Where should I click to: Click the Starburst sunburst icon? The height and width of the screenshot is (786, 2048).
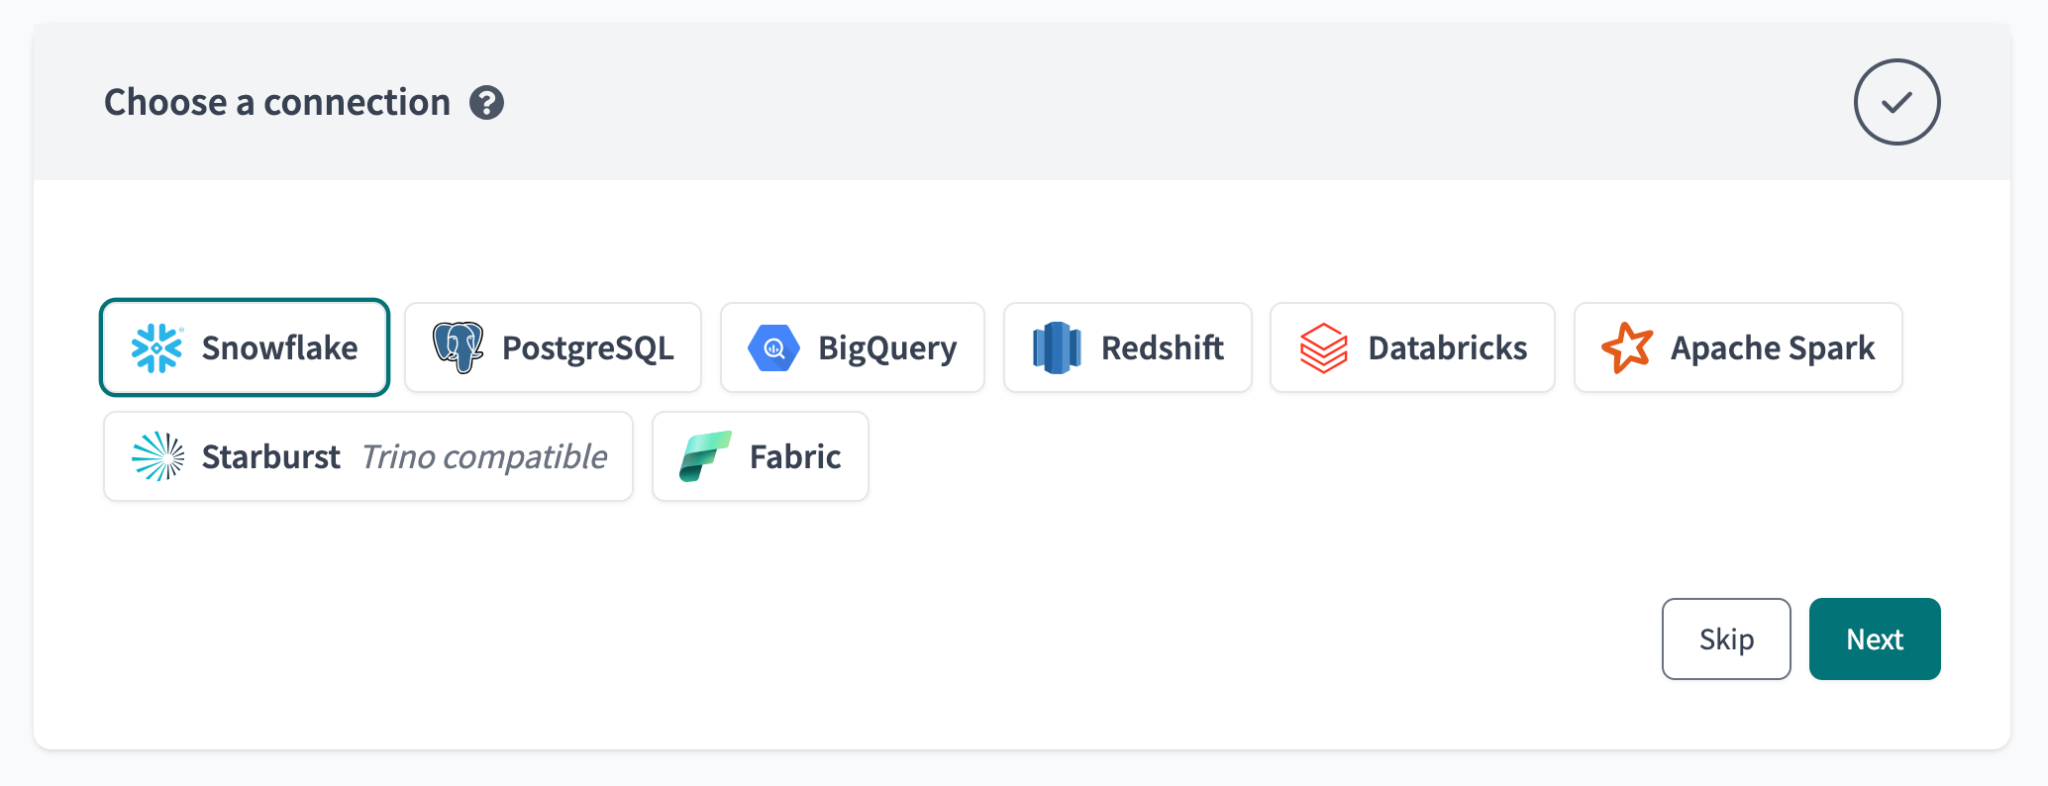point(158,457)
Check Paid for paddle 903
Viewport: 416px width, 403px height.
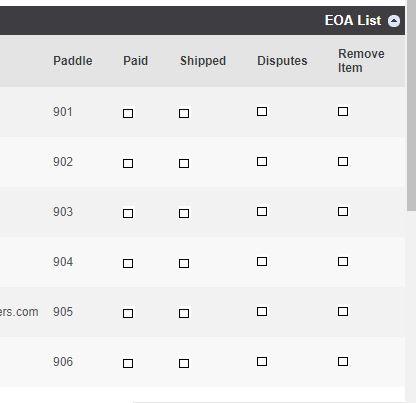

--

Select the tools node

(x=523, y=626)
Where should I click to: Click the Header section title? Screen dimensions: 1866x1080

...

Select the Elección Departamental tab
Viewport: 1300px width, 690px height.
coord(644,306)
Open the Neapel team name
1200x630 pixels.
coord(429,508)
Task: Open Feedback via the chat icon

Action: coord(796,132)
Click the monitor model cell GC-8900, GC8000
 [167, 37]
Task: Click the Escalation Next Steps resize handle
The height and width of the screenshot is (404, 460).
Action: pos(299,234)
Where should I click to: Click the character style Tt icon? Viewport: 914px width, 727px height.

■ **PROBLEM STATEMENT**: Could you set down, exactly as written, the lines above between the one holding "Click the monitor model cell GC-8900, GC8000" and the one holding "Where should I click to: Click the character", inclusive, and nothing more?

■ **TASK RESULT**:
Click the monitor model cell GC-8900, GC8000
 [167, 37]
Task: Click the Escalation Next Steps resize handle
The height and width of the screenshot is (404, 460).
Action: pos(299,234)
Where should I click to: Click the character style Tt icon? Viewport: 914px width, 727px height.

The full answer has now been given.